**What this task involves**
What lines of the listing below contain the word "height"? Copy each of them out.

----- Material shown

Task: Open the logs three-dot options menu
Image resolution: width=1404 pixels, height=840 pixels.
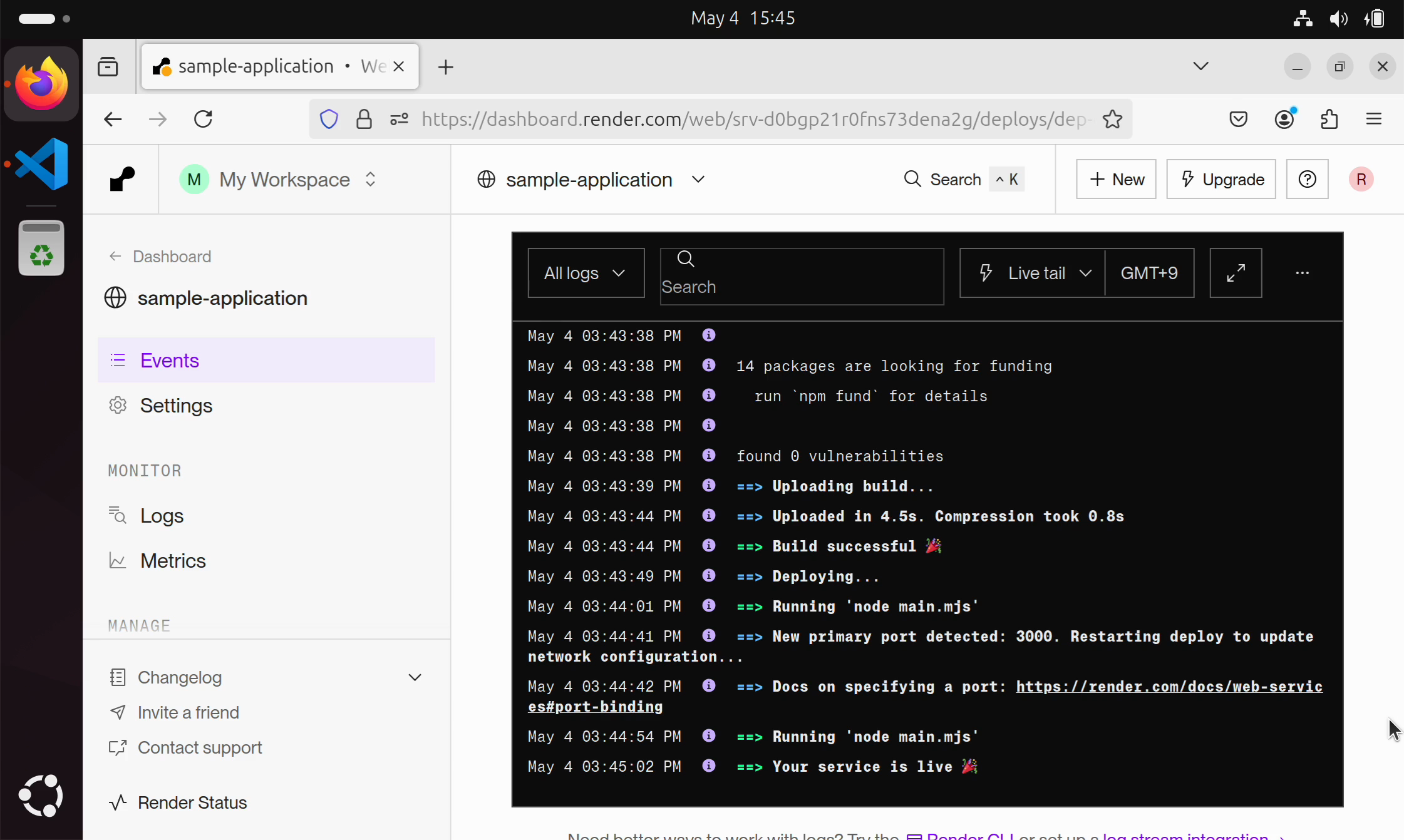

----------
----- Material shown

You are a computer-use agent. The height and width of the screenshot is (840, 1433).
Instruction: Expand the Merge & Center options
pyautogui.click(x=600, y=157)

----------
----- Material shown

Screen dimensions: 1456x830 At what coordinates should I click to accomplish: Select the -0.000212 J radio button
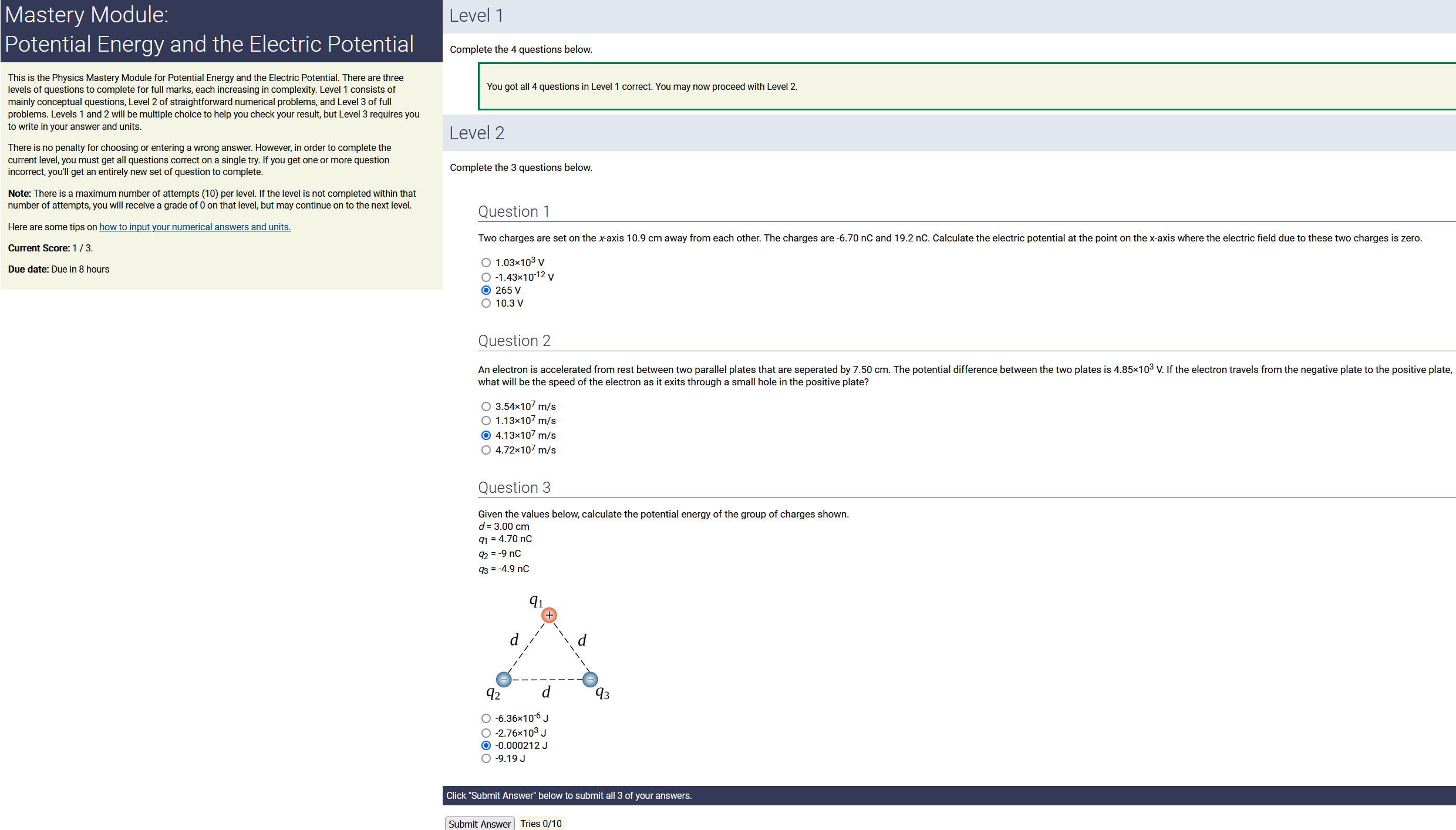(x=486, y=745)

----------

**Reply to the exercise**
Image resolution: width=1404 pixels, height=840 pixels.
You are a computer-use agent. The height and width of the screenshot is (840, 1433).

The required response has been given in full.